Formation testing is one of the key steps of reservoir evaluation and provides essential information about static pressure of reservoir layers, water-hydrocarbon contact depth and hydrocarbon volume in place. In a gas bearing zone drilled with water-based mud (or oil-based mud), the pressure measurements in the gas zone are influenced by mud filtrate (liquid) invasion effect. The formation tester measures the pressure of filtrate, which is less than the reservoir pressure for the gas phase by an amount equal to the capillary pressure.
In tight formations, a reliable determination of pressure gradient is challenging due the low reservoir permeability, weak mud cake build-up on the wellbore wall, continuous invasion of the mud filtrate from the wellbore into the reservoir, and by the effect capillary pressure that causes mud filtrate to be imbibed into the reservoir. Thus, the measured pressure in tight reservoirs may be different than the actual formation pressure as a result of the supercharging effect.
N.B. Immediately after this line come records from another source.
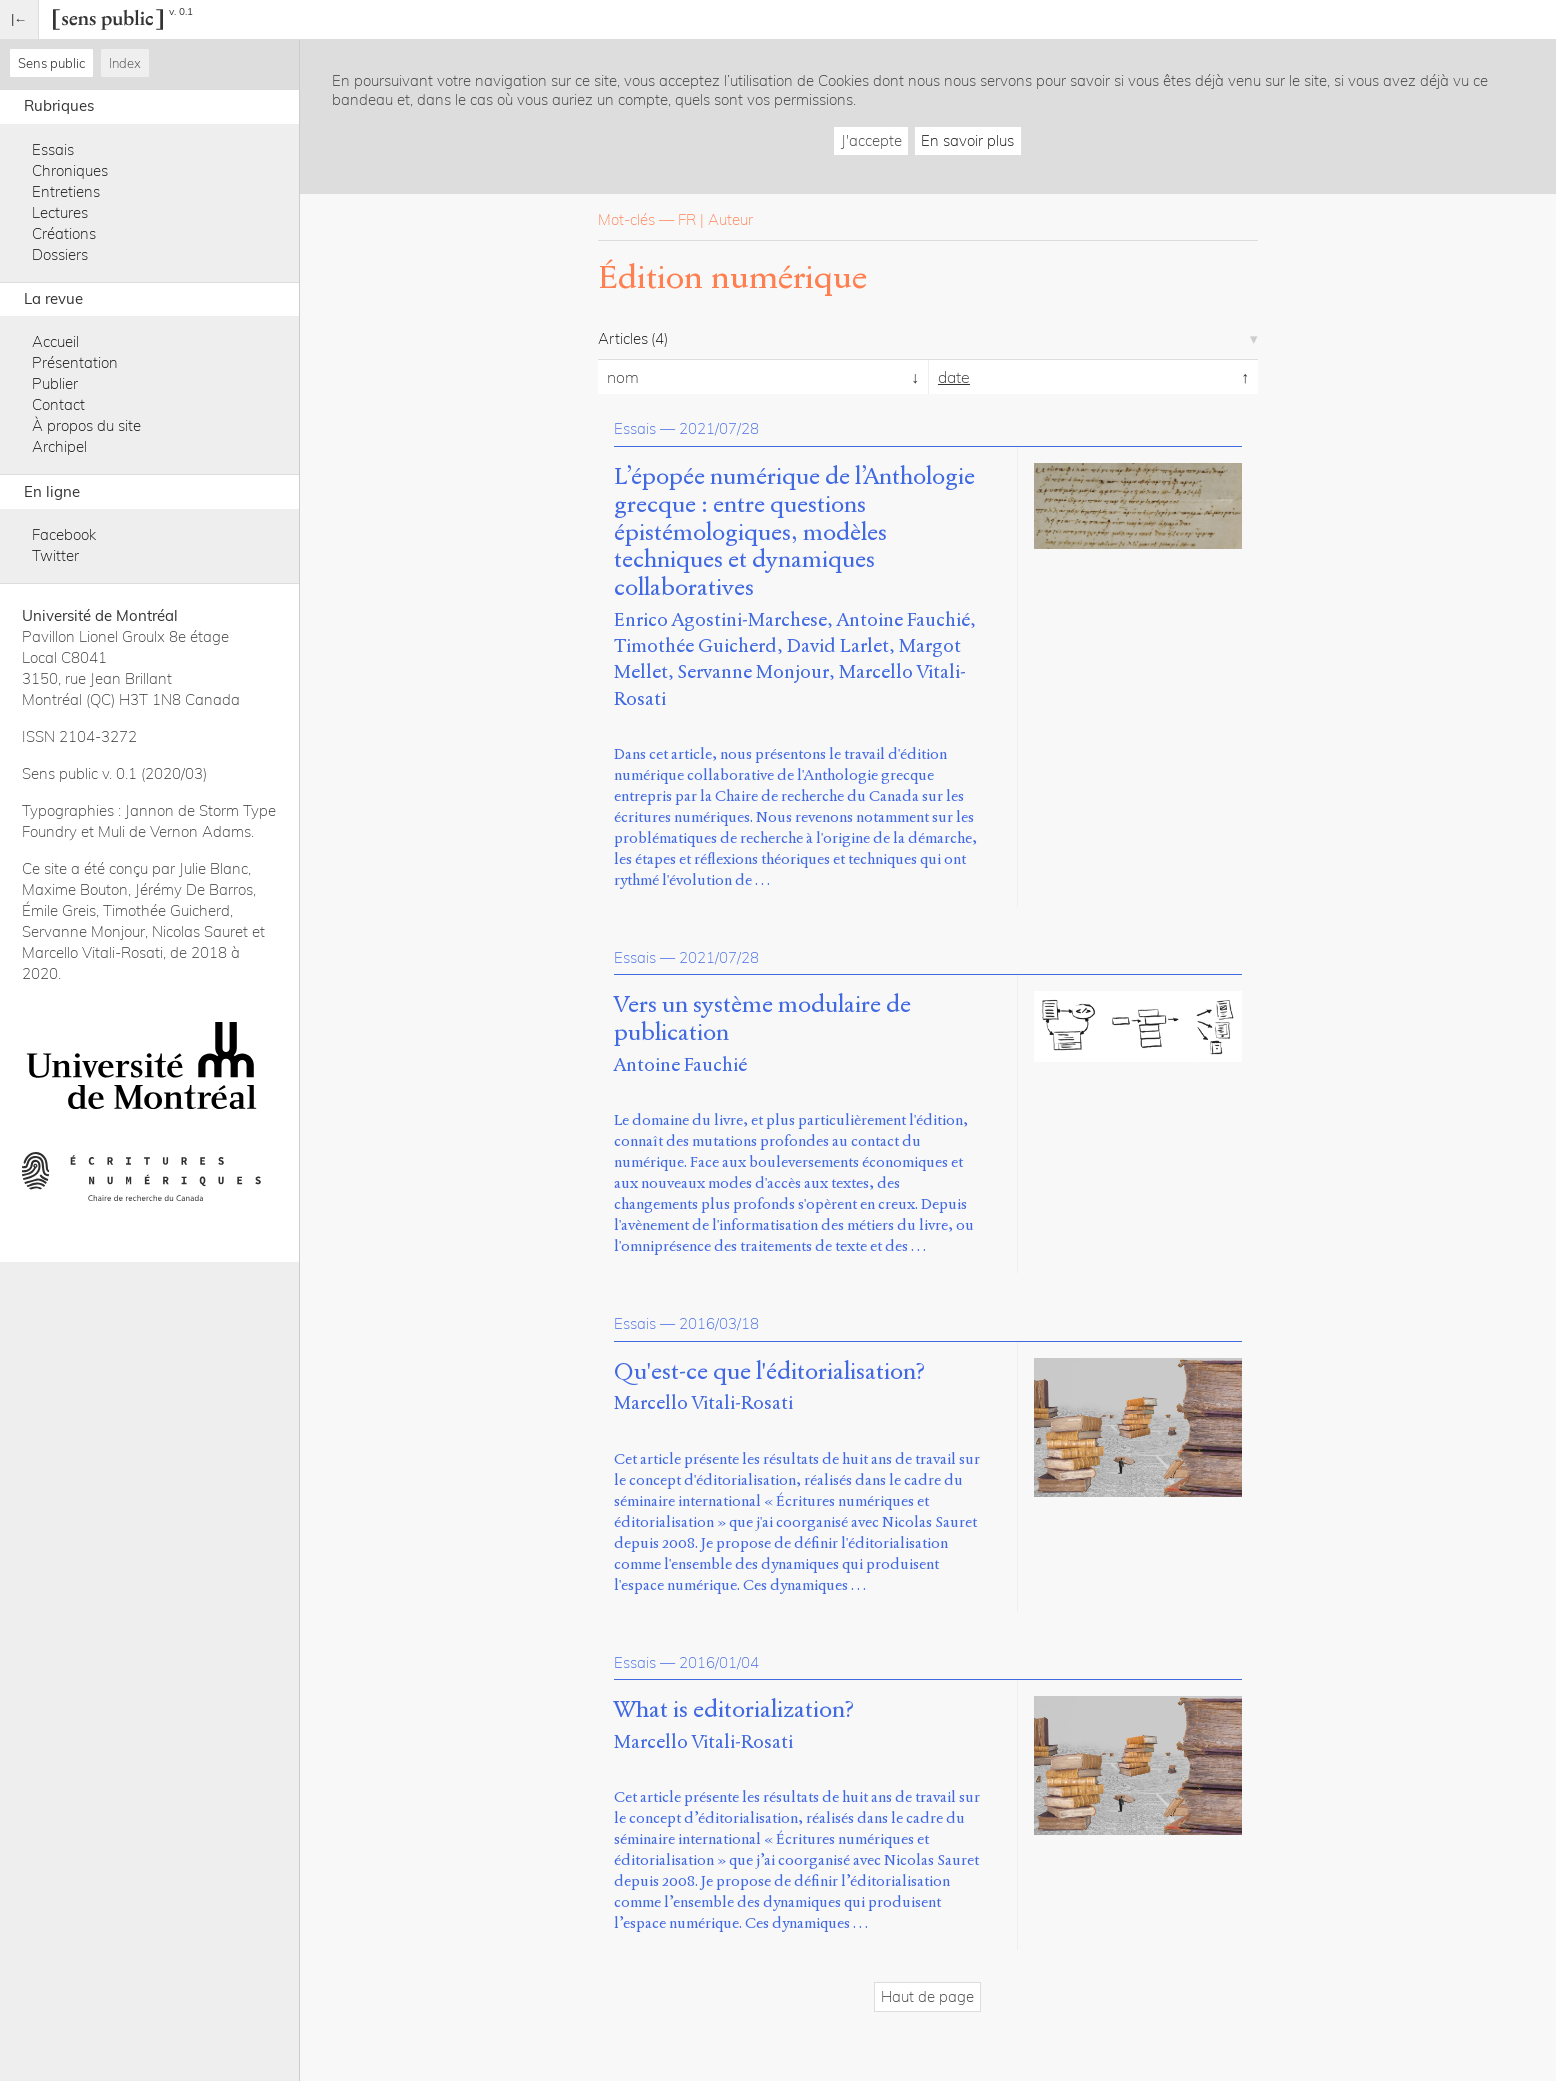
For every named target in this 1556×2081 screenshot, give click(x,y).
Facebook (64, 534)
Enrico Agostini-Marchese (720, 619)
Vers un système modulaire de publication (762, 1019)
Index (125, 63)
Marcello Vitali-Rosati (703, 1402)
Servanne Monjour (753, 671)
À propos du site (86, 425)
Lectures (60, 212)
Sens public (51, 63)
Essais (53, 149)
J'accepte (871, 140)
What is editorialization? (734, 1710)
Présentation (75, 362)
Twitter (55, 555)
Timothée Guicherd (695, 645)
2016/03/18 (719, 1323)
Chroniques (70, 170)
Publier (55, 383)
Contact (58, 404)
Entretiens (66, 191)
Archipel (59, 446)
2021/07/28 (719, 428)
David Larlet (838, 645)
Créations (64, 233)
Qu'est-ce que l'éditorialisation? (769, 1372)
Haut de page (927, 1996)
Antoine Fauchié (903, 619)
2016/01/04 (719, 1662)
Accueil (55, 341)
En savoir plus (967, 140)
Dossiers (60, 254)
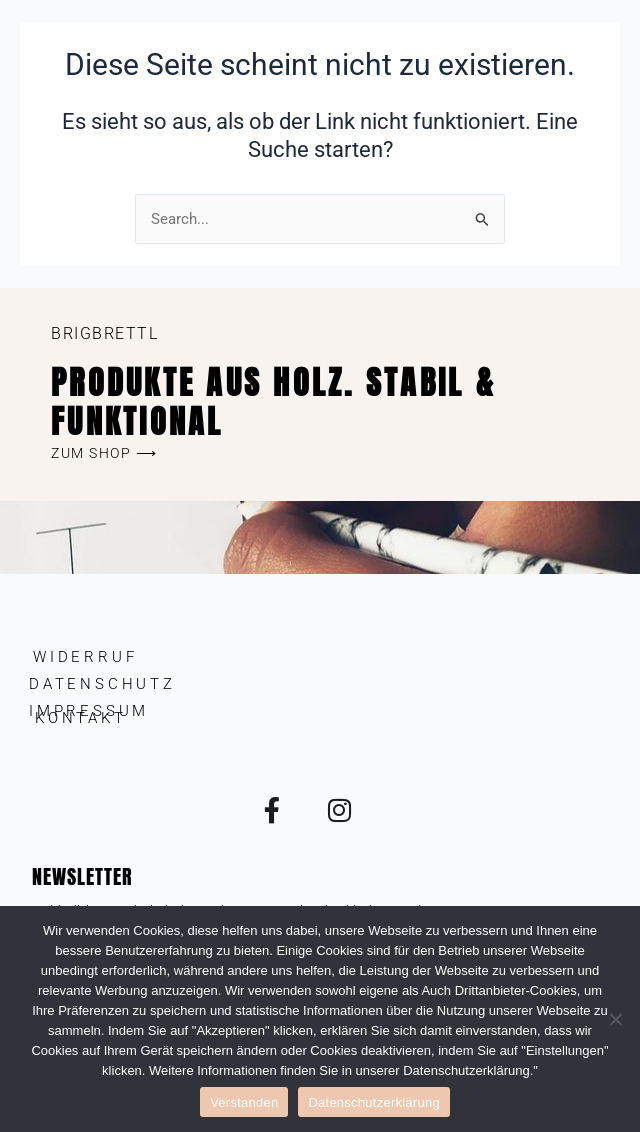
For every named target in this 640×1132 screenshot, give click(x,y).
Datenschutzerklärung (373, 1102)
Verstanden (244, 1102)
This paper examines the estimation of the true formation pressure in tight gas reservoirs using numerical simulation approach and evaluates the effect of filtrate invasion and capillary pressure on the measured formation pressure and the gas-water contact depth. The results highlighted that due to the mud filtrate invasion into a gas zone in a tight reservoir, the measured pressure may be less than the actual reservoir pressure, and also pressure gradient may be over-estimated. Therefore in tight gas reservoirs, the under-estimated reservoir pressure and over-estimated pressure gradient may make the measured water-gas contact depth to be different than the actual water-gas contact depth.